L’étude décrit d’abord comment le contexte « évolue » aujourd’hui. Les experts indiquent que le pic de la demande de charbon, de pétrole et de gaz au cours des 20 prochaines années est  » probable « . Dans le premier cas, la demande pourrait commencer à baisser dans le monde au cours des 5 à 10 prochaines années. Cela a déjà conduit à un changement majeur dans l’allocation des capitaux dans le secteur de l’énergie. Pensez à l’alliance signée au Cop 23 à Bonn par plus de 60 gouvernements, entreprises et autres organisations.

« 700 000 morts prématurées évitables dues au smog »

Face à un scénario télé, une « nouvelle » économie garantirait un « gain » cumulé de 26 milliards de dollars, par rapport au résultat attendu avec l’ancien modèle. Estimation jugée « prudente » par les auteurs eux-mêmes. En outre, 65 millions d’emplois verts pourraient être créés d’ici 2030. Et 700 000 décès prématurés dus à la pollution atmosphérique pourraient être évités au cours des douze prochaines années.
Tout cela pourrait être réalisé dans cinq secteurs : l’énergie, les villes, le traitement de l’eau, l’industrie, l’agriculture et l’utilisation des terres. Le rapport explique que la remise en état de 160 millions d’hectares de terres dégradées pourrait rapporter 84 milliards de dollars par an. Rien que pour les peuples autochtones de la forêt amazonienne,  » jusqu’à 10 000 dollars par hectare pourraient être générés en termes d’avantages pour le système.
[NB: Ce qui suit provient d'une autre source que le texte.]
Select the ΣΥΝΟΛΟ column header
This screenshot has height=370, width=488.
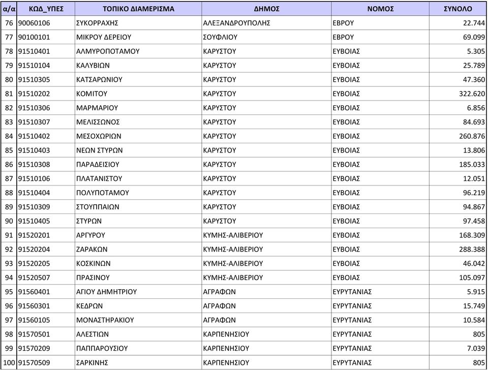pyautogui.click(x=458, y=9)
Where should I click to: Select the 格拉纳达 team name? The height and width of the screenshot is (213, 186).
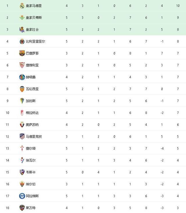pyautogui.click(x=32, y=113)
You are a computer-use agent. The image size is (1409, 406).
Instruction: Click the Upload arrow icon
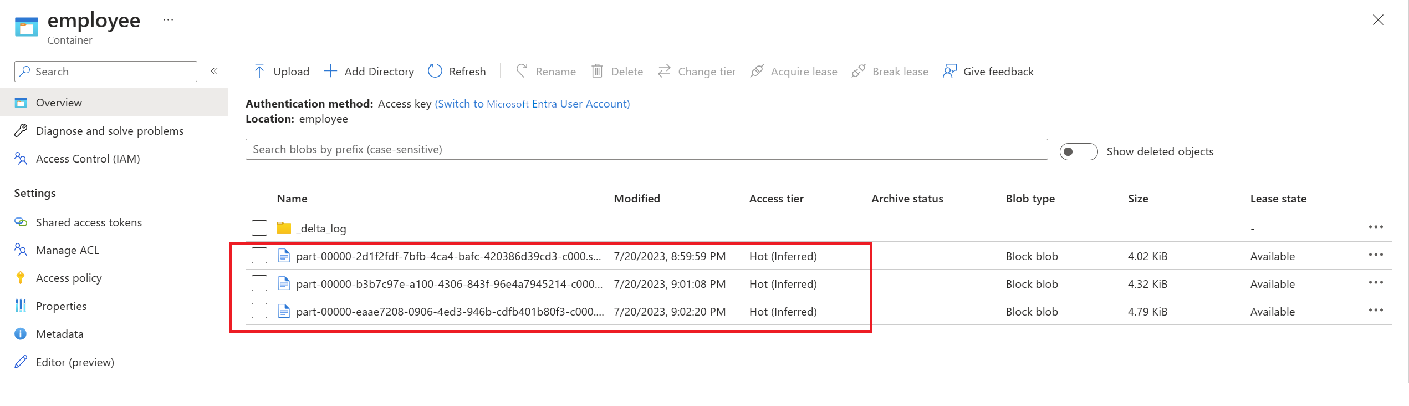click(x=259, y=71)
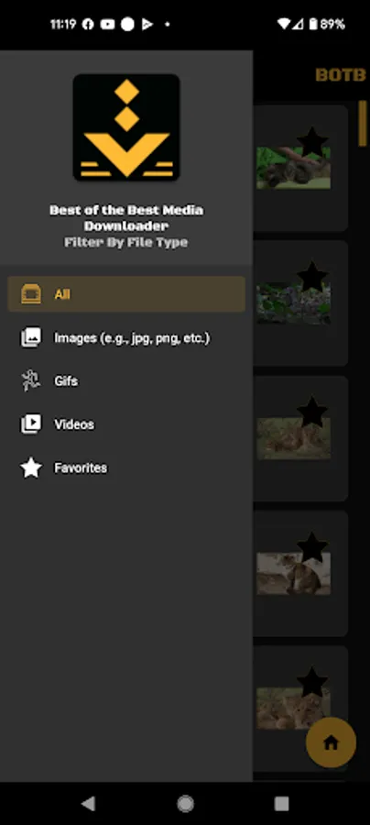Image resolution: width=370 pixels, height=825 pixels.
Task: Tap the Gifs running figure icon
Action: 31,381
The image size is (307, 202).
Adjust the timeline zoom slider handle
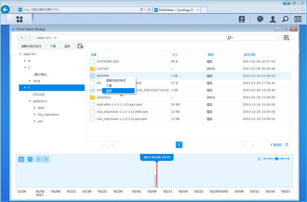pyautogui.click(x=276, y=159)
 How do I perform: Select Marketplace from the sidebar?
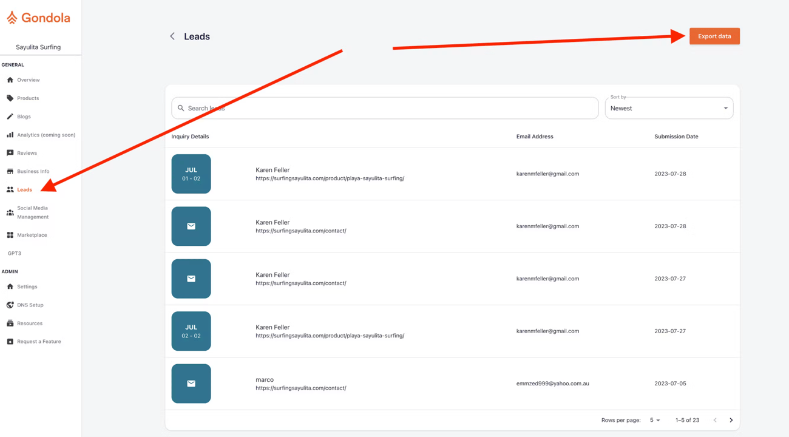pos(32,235)
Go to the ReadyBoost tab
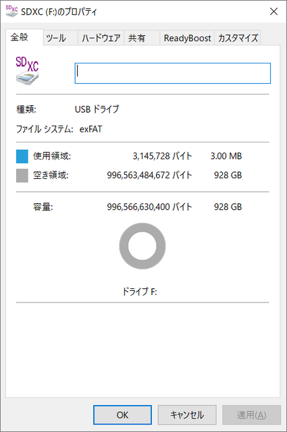 (x=187, y=38)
En outre, une réforme des subventions et du prix du charbon garantirait une augmentation des recettes publiques de 2,8 billions de dollars par an en 2030. L’équivalent du PIB d’un pays comme l’Inde.
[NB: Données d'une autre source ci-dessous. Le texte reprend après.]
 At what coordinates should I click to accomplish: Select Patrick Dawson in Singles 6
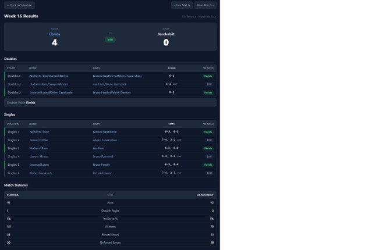click(x=102, y=173)
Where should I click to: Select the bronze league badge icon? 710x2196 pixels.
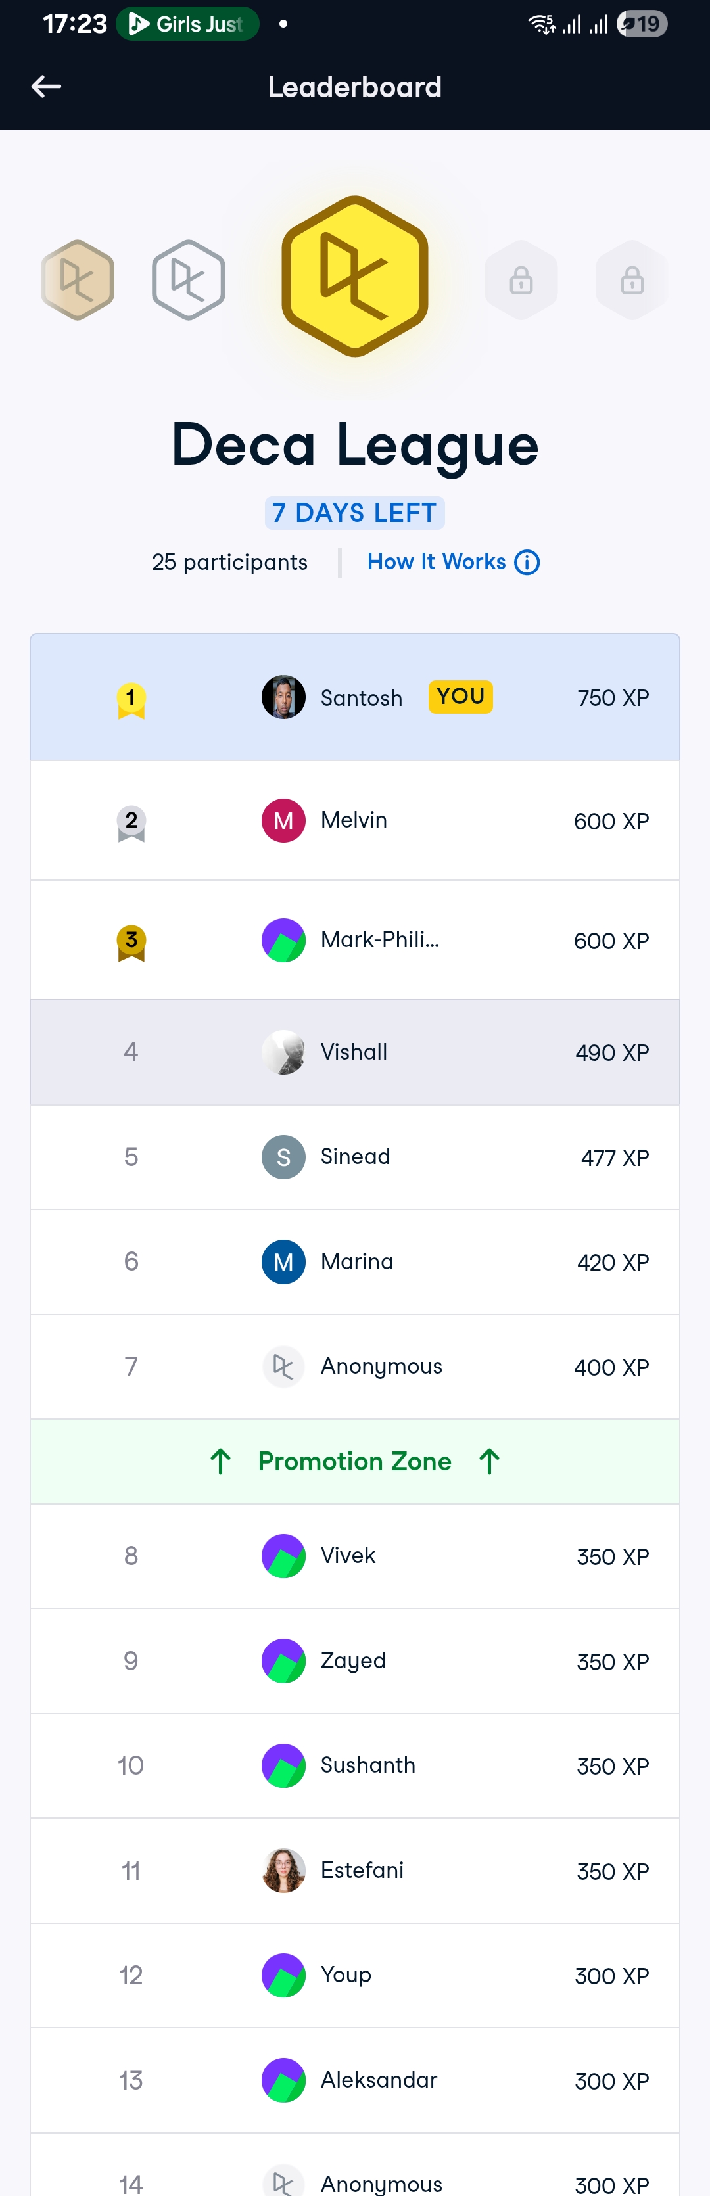pyautogui.click(x=78, y=280)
Des investissements verts et l’arrêt du financement des énergies fossiles sont nécessaires

Ceci à condition, toutefois, que des choix précis soient faits. La Commission explique qu’un prix pour les émissions de CO2 compris entre 40 et 80 USD devrait être fixé par toutes les grandes puissances économiques. Et que cela devrait être fait d’ici 2020. Le financement public des combustibles fossiles et des agro-industries polluantes devrait être supprimé. Les entreprises et les investisseurs devraient également être obligés de communiquer les impacts climatiques de leurs activités.
Un grand programme de soutien aux infrastructures durables doit également être lancé. Les banques de développement devraient également doubler leurs investissements verts. Et, d’ici 2020, toutes les entreprises du Fortune 500 devraient présenter des objectifs d’affaires conformes à l’Accord de Paris.
En ce qui concerne l’eau,  » de bonnes politiques pourraient augmenter le PIB de 6% dans certaines régions d’ici 2050 « . Ceci « malgré le changement climatique et la croissance démographique ». Mais il faut environ 114 milliards de dollars par an, principalement dans les économies émergentes, pour assurer l’accès universel à l’eau potable. Dans les secteurs de l’industrie lourde et des transports, l’introduction de meilleures technologies pourrait réduire la consommation d’énergie de 26 % au cours des 25 prochaines années. Cela garantirait une réduction de 32 % des émissions de CO2 au cours de la même période.

Le message est donc que tout est faisable. Et cela en vaut aussi la peine : du point de vue du climat, de la santé, du bien-être et du développement. Tout ce qui manque, c’est la volonté politique de s’engager sérieusement dans le changement. Pensez que depuis 2009, le monde a promis d’allouer 100 milliards de dollars par an aux travaux de protection du climat.